**Action item**
Exact repetition is required: output every record in full.

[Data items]
*-*-*

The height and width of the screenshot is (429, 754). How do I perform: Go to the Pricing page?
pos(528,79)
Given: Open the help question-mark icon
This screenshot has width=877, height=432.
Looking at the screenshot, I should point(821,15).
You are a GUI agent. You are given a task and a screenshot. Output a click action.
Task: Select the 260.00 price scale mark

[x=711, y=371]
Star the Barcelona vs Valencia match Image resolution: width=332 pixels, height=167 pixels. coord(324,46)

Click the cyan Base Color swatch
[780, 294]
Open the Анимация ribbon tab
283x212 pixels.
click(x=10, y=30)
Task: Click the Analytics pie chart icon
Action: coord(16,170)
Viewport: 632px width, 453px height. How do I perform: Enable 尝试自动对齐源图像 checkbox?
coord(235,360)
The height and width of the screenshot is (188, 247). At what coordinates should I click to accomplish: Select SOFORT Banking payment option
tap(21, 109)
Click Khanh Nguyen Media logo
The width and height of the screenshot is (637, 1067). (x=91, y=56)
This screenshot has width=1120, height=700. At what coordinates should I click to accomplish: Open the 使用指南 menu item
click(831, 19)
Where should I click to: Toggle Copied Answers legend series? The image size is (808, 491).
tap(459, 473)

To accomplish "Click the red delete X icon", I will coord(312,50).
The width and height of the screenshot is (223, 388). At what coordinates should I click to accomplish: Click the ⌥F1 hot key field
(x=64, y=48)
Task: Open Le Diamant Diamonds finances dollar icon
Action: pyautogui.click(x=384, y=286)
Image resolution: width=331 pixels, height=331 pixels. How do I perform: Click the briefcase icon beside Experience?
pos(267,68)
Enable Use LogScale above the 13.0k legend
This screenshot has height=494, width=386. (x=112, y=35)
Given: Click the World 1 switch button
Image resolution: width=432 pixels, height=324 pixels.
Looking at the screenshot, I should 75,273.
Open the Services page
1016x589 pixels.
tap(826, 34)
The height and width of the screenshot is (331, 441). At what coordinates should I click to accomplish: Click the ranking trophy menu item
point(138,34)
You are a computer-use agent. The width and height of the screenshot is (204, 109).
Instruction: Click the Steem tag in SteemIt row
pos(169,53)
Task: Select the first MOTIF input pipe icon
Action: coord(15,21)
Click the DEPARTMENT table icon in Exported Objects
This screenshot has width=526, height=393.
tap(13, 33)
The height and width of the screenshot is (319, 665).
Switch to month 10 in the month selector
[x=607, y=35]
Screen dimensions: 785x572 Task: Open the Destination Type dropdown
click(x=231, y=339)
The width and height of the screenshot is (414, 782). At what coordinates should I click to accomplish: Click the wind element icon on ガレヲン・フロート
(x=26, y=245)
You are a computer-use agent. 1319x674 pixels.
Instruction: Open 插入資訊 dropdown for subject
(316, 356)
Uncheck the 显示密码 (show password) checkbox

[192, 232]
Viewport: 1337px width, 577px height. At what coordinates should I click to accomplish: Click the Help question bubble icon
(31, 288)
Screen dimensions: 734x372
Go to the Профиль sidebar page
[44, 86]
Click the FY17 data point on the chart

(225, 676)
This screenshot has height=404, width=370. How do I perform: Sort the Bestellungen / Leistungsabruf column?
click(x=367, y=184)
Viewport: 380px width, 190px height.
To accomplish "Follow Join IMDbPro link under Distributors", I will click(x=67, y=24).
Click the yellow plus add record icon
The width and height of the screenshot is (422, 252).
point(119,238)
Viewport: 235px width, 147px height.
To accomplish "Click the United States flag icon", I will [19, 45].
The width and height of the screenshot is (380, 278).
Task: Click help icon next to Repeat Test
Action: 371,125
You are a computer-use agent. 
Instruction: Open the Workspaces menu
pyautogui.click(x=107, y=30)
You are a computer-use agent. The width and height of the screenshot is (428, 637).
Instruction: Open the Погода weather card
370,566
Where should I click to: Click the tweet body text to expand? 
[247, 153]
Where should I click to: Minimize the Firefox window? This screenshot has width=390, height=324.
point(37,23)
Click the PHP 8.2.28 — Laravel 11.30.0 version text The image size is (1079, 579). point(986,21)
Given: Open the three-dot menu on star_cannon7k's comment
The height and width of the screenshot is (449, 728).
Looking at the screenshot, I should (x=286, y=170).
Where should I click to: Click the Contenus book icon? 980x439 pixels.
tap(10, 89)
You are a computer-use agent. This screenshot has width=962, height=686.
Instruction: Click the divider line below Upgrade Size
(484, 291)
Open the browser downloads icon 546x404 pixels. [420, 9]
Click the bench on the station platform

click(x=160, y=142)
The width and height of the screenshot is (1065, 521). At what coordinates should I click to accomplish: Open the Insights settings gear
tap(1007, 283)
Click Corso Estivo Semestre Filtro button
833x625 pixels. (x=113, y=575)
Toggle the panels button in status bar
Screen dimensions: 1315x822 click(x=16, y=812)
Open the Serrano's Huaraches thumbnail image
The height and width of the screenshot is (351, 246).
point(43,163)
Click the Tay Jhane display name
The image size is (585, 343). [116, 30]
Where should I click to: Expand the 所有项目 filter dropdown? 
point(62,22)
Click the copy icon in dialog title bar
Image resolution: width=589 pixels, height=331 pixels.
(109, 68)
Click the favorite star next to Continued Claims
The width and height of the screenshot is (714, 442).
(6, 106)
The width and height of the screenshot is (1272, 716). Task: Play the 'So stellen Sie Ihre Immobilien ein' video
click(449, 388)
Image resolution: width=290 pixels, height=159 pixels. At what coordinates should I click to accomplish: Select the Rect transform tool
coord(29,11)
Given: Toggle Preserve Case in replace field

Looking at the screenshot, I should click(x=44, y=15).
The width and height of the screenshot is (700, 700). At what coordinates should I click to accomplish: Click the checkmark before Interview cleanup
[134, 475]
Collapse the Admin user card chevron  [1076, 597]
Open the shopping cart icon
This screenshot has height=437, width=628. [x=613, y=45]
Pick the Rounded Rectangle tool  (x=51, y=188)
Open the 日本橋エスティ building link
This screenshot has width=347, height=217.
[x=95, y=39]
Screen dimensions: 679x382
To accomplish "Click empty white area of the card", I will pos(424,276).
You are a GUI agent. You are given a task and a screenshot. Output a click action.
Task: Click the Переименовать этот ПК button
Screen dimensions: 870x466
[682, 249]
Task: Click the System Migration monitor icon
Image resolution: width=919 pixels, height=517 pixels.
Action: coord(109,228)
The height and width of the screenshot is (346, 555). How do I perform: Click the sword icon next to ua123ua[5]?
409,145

*-*-*

**Task answer**
The height and width of the screenshot is (429, 754). How do I perform: Go to the Pricing page?
pos(528,79)
Given: Open the help question-mark icon
This screenshot has width=877, height=432.
Looking at the screenshot, I should point(821,15).
You are a GUI agent. You are given a task and a screenshot. Output a click action.
Task: Select the 260.00 price scale mark

[x=711, y=371]
Star the Barcelona vs Valencia match Image resolution: width=332 pixels, height=167 pixels. coord(324,46)

Click the cyan Base Color swatch
[780, 294]
Open the Анимация ribbon tab
283x212 pixels.
click(x=10, y=30)
Task: Click the Analytics pie chart icon
Action: coord(16,170)
Viewport: 632px width, 453px height. How do I perform: Enable 尝试自动对齐源图像 checkbox?
coord(235,360)
The height and width of the screenshot is (188, 247). At what coordinates should I click to accomplish: Select SOFORT Banking payment option
tap(21, 109)
Click Khanh Nguyen Media logo
The width and height of the screenshot is (637, 1067). (x=91, y=56)
This screenshot has width=1120, height=700. At what coordinates should I click to accomplish: Open the 使用指南 menu item
click(831, 19)
Where should I click to: Toggle Copied Answers legend series? The image size is (808, 491).
tap(459, 473)

To accomplish "Click the red delete X icon", I will coord(312,50).
The width and height of the screenshot is (223, 388). At what coordinates should I click to accomplish: Click the ⌥F1 hot key field
(x=64, y=48)
Task: Open Le Diamant Diamonds finances dollar icon
Action: pyautogui.click(x=384, y=286)
Image resolution: width=331 pixels, height=331 pixels. How do I perform: Click the briefcase icon beside Experience?
pos(267,68)
Enable Use LogScale above the 13.0k legend
This screenshot has height=494, width=386. (x=112, y=35)
Given: Click the World 1 switch button
Image resolution: width=432 pixels, height=324 pixels.
Looking at the screenshot, I should 75,273.
Open the Services page
1016x589 pixels.
tap(826, 34)
The height and width of the screenshot is (331, 441). At what coordinates should I click to accomplish: Click the ranking trophy menu item
point(138,34)
You are a computer-use agent. The width and height of the screenshot is (204, 109).
Instruction: Click the Steem tag in SteemIt row
pos(169,53)
Task: Select the first MOTIF input pipe icon
Action: coord(15,21)
Click the DEPARTMENT table icon in Exported Objects
This screenshot has width=526, height=393.
tap(13, 33)
The height and width of the screenshot is (319, 665).
Switch to month 10 in the month selector
[x=607, y=35]
Screen dimensions: 785x572 Task: Open the Destination Type dropdown
click(x=231, y=339)
The width and height of the screenshot is (414, 782). At what coordinates should I click to accomplish: Click the wind element icon on ガレヲン・フロート
(x=26, y=245)
You are a computer-use agent. 1319x674 pixels.
Instruction: Open 插入資訊 dropdown for subject
(316, 356)
Uncheck the 显示密码 (show password) checkbox

[192, 232]
Viewport: 1337px width, 577px height. At what coordinates should I click to accomplish: Click the Help question bubble icon
(31, 288)
Screen dimensions: 734x372
Go to the Профиль sidebar page
[44, 86]
Click the FY17 data point on the chart

(225, 676)
This screenshot has height=404, width=370. How do I perform: Sort the Bestellungen / Leistungsabruf column?
click(x=367, y=184)
Viewport: 380px width, 190px height.
To accomplish "Follow Join IMDbPro link under Distributors", I will click(x=67, y=24).
Click the yellow plus add record icon
The width and height of the screenshot is (422, 252).
point(119,238)
Viewport: 235px width, 147px height.
To accomplish "Click the United States flag icon", I will [19, 45].
The width and height of the screenshot is (380, 278).
Task: Click help icon next to Repeat Test
Action: 371,125
You are a computer-use agent. 
Instruction: Open the Workspaces menu
pyautogui.click(x=107, y=30)
You are a computer-use agent. The width and height of the screenshot is (428, 637).
Instruction: Open the Погода weather card
370,566
Where should I click to: Click the tweet body text to expand? 
[247, 153]
Where should I click to: Minimize the Firefox window? This screenshot has width=390, height=324.
point(37,23)
Click the PHP 8.2.28 — Laravel 11.30.0 version text The image size is (1079, 579). point(986,21)
Given: Open the three-dot menu on star_cannon7k's comment
The height and width of the screenshot is (449, 728).
Looking at the screenshot, I should (x=286, y=170).
Where should I click to: Click the Contenus book icon? 980x439 pixels.
tap(10, 89)
You are a computer-use agent. This screenshot has width=962, height=686.
Instruction: Click the divider line below Upgrade Size
(484, 291)
Open the browser downloads icon 546x404 pixels. [420, 9]
Click the bench on the station platform

click(x=160, y=142)
The width and height of the screenshot is (1065, 521). At what coordinates should I click to accomplish: Open the Insights settings gear
tap(1007, 283)
Click Corso Estivo Semestre Filtro button
833x625 pixels. (x=113, y=575)
Toggle the panels button in status bar
Screen dimensions: 1315x822 click(x=16, y=812)
Open the Serrano's Huaraches thumbnail image
The height and width of the screenshot is (351, 246).
point(43,163)
Click the Tay Jhane display name
The image size is (585, 343). [116, 30]
Where should I click to: Expand the 所有项目 filter dropdown? 
point(62,22)
Click the copy icon in dialog title bar
Image resolution: width=589 pixels, height=331 pixels.
(109, 68)
Click the favorite star next to Continued Claims
The width and height of the screenshot is (714, 442).
(6, 106)
The width and height of the screenshot is (1272, 716). Task: Play the 'So stellen Sie Ihre Immobilien ein' video
click(449, 388)
Image resolution: width=290 pixels, height=159 pixels. At what coordinates should I click to accomplish: Select the Rect transform tool
coord(29,11)
Given: Toggle Preserve Case in replace field

Looking at the screenshot, I should click(x=44, y=15).
The width and height of the screenshot is (700, 700). At what coordinates should I click to accomplish: Click the checkmark before Interview cleanup
[134, 475]
Collapse the Admin user card chevron  [1076, 597]
Open the shopping cart icon
This screenshot has height=437, width=628. [x=613, y=45]
Pick the Rounded Rectangle tool  (x=51, y=188)
Open the 日本橋エスティ building link
This screenshot has width=347, height=217.
[x=95, y=39]
Screen dimensions: 679x382
To accomplish "Click empty white area of the card", I will pos(424,276).
You are a GUI agent. You are given a task and a screenshot. Output a click action.
Task: Click the Переименовать этот ПК button
Screen dimensions: 870x466
[682, 249]
Task: Click the System Migration monitor icon
Image resolution: width=919 pixels, height=517 pixels.
Action: coord(109,228)
The height and width of the screenshot is (346, 555). How do I perform: Click the sword icon next to ua123ua[5]?
409,145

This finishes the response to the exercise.